Funding was requested to curate the UC Davis Viticulture Herbarium, which consists of two main collections. The first collection is the original viticulture herbarium, ca. 1000 specimens dating from 1885 to the 1920s (pre-prohibition era), which document an impressive number of the wine grape cultivars grown in California at that time (collected from both vineyards and agricultural stations). The second collection is that of Harold P. Olmo and his assistant Albert Koyama; their specimens were collected between the 1930s and the 1960s and document the grape cultivars that they collected from a number of countries in Europe, the Middle East, Asia, and South, Central, and North America (including California).
Herbarium specimens consist of a dried and pressed plant sample mounted on paper and a label, which includes information on the name of the plant, the location and date of collection, and the collector?s name. At the time this project was funded, the folders (and associated labels) of the original viticulture herbarium were crumbling, and we were in danger of losing the label information stating the cultivar name and location and date of collection. In addition, the collections of Olmo and Koyama had never been labeled or mounted on paper, and we were in danger of losing their collection information, due to the advanced ages of their collectors.
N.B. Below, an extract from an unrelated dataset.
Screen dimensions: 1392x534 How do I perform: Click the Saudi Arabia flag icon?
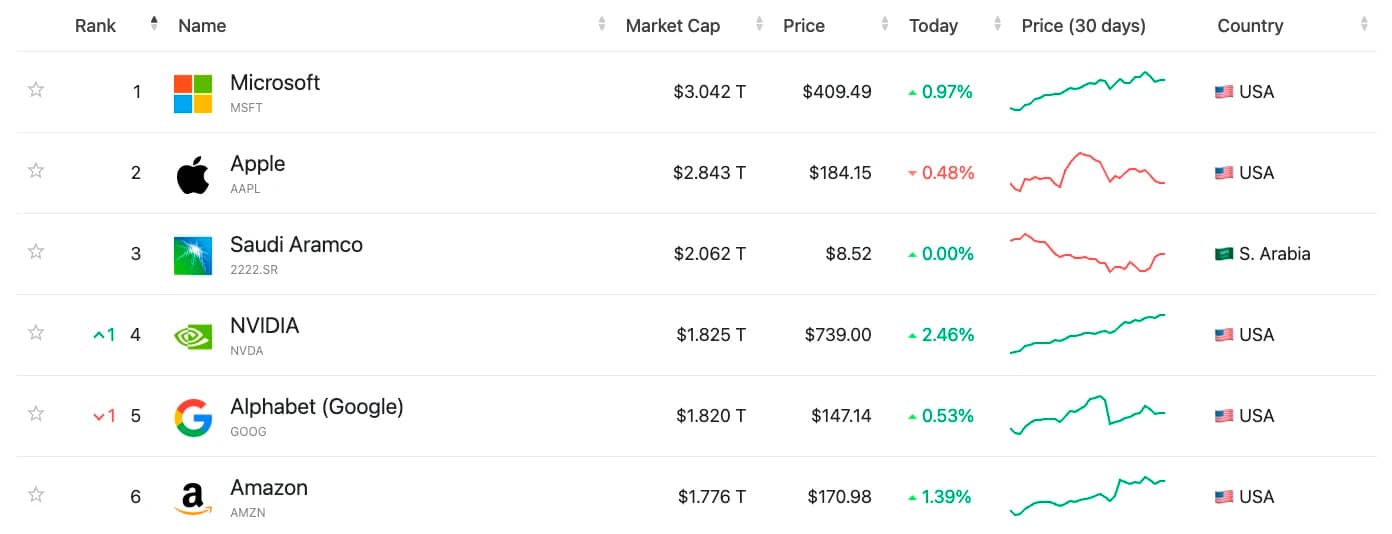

The project was carried out at the UC Davis Herbarium between October 2000 and March 2001. Kate Borland proved to be an excellent person to carry out the project. In curating the Olmo and Koyama collection, she communicated effectively with Olmo and Koyama, deciphered their collection notebooks, checked species and cultivar names in the appropriate literature resources, typed collection data for nearly 2,000 specimens into our Access label-generating database, generated the labels on archival-quality paper, and placed the new labels with the correct specimens. The Olmo and Koyama specimens still require mounting onto archival paper. For the original viticulture herbarium, Kate cut the original labels off their crumbling folders, xeroxed them onto archival-quality paper, and placed the new labels with the specimens. Undergraduate students then glued the new labels onto archival folders and placed the pressed specimen into the folders, securing them with linen tape. We did not glue these specimens, so that they can be used easily be future researches for both morphological and molecular studies.